(Records excerpted from a collection)
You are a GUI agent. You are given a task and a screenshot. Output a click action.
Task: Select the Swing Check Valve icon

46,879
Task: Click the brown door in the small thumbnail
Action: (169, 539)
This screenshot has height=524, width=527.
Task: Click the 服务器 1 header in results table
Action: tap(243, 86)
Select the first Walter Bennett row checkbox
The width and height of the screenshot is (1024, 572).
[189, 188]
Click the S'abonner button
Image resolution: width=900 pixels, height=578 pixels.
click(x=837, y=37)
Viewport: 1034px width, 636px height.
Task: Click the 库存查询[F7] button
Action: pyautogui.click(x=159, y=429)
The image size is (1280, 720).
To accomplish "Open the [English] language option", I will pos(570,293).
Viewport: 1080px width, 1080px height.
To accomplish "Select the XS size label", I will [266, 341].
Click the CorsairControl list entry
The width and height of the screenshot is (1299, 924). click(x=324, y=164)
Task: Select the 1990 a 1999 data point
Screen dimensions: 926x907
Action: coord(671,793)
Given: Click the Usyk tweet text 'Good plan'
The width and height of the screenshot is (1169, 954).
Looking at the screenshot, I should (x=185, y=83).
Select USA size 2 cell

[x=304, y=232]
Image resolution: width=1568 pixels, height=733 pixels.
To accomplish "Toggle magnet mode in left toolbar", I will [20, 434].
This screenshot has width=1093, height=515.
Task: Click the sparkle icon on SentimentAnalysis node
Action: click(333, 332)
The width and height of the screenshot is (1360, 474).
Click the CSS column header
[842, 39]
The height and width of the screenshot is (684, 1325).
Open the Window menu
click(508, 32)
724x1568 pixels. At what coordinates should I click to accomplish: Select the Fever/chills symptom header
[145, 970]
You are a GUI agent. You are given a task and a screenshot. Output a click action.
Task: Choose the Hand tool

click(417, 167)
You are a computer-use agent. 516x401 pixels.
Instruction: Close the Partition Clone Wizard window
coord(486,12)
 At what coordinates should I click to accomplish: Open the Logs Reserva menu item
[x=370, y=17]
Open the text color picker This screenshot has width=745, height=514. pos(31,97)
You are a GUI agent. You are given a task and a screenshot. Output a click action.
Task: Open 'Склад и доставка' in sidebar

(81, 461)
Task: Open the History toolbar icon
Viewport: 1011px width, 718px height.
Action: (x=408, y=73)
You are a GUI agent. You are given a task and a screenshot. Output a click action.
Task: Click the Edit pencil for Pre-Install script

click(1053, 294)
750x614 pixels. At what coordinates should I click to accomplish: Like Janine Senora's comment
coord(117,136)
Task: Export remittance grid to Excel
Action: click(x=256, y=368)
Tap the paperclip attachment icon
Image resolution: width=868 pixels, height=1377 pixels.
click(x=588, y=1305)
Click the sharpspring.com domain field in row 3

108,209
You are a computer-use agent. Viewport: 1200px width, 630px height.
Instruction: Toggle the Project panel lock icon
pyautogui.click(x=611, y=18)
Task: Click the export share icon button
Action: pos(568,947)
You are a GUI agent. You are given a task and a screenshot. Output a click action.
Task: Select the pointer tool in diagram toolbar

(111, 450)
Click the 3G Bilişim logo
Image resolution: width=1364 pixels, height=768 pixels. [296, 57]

» EXERCISE INSTRUCTIONS: Within the entries above, find the string "text" and return each line that holds it.

» ANSWER TO THIS PROBLEM:
Given: Click the Usyk tweet text 'Good plan'
Open the text color picker This screenshot has width=745, height=514. pos(31,97)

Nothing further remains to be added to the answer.